Trade Association Asks IRS to Address Issues Arising under FATCA

The Tax Executives Institute, Inc. ("TEI"), the professional association of in-house tax managers and professionals, provided the IRS with written comments on the Proposed and Temporary Regulations issued by the IRS and Treasury in February that made substantial modifications to the Final FATCA Regulations, as well as comments on the Proposed and Temporary Regulations issued in February that coordinated the FATCA withholding rules with the preexisting income tax and reporting rules. TEI noted that foreign holding companies and treasury centers of an Expanded Affiliated Group ("EAG") can be exempt from treatment as foreign financial institutions ("FFIs") subject to FATCA obligations if they are part of a "nonfinancial group," which requires the group to satisfy a passive income and asset test. TEI asked the IRS to clarify that, in applying such test, assets of foreign pension plans be excluded from the calculation.
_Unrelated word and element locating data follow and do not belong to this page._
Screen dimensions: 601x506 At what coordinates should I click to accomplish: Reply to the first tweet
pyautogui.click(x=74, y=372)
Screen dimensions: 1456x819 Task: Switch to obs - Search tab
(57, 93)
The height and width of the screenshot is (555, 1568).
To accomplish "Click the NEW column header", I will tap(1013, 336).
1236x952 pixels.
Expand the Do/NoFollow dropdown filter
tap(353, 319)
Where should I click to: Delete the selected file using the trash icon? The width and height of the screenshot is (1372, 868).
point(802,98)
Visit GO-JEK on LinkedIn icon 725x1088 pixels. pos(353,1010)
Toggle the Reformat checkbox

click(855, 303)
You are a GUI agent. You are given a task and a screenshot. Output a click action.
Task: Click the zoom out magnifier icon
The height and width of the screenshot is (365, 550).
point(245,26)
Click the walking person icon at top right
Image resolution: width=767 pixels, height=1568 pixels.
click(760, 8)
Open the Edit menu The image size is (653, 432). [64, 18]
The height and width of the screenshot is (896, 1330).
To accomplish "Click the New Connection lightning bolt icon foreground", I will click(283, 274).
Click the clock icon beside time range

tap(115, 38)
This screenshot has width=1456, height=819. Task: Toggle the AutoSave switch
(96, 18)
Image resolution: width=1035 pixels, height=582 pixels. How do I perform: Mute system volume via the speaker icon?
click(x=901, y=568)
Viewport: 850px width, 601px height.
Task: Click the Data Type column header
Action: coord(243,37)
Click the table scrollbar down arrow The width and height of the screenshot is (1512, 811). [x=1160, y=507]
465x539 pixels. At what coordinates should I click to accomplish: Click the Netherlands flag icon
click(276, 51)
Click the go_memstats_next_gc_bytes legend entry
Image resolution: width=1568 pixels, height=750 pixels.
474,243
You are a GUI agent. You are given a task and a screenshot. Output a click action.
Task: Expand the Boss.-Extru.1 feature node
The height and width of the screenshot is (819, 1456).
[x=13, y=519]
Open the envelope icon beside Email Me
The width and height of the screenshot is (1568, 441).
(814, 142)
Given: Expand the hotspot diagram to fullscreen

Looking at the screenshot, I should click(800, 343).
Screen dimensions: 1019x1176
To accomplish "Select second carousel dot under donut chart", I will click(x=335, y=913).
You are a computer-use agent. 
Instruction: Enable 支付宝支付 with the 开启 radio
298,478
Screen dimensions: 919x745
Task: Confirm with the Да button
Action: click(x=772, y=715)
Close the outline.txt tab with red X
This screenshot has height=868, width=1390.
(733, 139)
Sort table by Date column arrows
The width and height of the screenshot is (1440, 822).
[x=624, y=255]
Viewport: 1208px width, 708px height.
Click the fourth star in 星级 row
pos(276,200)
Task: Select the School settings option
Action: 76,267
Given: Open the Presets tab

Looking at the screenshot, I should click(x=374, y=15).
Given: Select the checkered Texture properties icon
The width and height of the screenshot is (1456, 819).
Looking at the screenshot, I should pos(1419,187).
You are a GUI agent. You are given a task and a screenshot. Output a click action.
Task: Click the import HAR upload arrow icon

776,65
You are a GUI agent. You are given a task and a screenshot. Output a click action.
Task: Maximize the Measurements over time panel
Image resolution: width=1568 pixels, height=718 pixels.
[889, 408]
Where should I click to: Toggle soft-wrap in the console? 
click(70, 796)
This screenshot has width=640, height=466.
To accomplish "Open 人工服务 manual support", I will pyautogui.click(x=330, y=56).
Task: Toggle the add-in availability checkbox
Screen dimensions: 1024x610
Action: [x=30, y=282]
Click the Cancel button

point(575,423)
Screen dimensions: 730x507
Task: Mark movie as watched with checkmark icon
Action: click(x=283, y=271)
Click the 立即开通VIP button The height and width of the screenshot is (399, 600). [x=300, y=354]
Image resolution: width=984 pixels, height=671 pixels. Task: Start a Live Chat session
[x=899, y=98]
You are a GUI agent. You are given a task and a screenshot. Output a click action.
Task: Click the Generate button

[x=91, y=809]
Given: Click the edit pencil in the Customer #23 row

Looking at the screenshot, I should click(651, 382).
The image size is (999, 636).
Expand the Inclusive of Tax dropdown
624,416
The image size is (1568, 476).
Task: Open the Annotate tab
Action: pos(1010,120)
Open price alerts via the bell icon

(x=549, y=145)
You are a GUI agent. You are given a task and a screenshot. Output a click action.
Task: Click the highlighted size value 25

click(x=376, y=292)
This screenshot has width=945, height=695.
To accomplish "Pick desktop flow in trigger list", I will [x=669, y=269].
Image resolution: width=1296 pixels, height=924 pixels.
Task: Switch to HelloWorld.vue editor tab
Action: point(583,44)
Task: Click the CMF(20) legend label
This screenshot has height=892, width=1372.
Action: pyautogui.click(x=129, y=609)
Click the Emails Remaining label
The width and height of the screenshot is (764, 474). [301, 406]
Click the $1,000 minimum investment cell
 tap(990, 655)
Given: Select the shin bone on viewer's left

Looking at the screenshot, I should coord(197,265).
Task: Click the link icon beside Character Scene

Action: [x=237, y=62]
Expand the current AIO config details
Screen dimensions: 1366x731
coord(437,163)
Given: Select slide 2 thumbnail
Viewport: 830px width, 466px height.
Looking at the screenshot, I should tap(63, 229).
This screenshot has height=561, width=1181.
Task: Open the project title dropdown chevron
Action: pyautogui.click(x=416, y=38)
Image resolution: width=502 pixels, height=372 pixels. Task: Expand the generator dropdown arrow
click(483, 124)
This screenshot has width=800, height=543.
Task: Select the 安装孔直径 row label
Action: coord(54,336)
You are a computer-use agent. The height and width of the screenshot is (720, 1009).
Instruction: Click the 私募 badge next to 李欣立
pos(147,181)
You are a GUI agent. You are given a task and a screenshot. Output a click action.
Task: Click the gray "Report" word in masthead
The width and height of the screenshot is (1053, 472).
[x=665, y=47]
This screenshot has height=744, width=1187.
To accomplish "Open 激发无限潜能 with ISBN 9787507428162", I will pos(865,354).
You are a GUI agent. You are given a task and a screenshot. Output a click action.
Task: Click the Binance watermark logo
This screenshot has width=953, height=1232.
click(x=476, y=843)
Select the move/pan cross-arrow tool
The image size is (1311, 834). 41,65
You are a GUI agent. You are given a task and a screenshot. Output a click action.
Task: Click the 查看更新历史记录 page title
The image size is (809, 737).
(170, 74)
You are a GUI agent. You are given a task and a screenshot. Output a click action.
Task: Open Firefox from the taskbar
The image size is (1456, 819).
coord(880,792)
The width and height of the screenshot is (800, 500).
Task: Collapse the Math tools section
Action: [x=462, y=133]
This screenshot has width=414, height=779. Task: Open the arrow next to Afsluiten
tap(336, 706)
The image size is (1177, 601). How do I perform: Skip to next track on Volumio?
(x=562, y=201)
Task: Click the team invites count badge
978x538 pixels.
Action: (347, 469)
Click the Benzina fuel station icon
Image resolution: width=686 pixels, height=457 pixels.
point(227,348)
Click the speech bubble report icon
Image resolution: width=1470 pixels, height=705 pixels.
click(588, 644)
TEI also asked that EAGs that fail the test for nonfinancial group status in any given year be provided time to become FATCA-compliant. The association also asked for clarification of the due diligence requirements to support the treatment and reporting of certain types of payments to FFIs and to better explain the interaction between the FATCA Regulations and the Intergovernmental Agreements entered into between the United States and more than 60 foreign countries.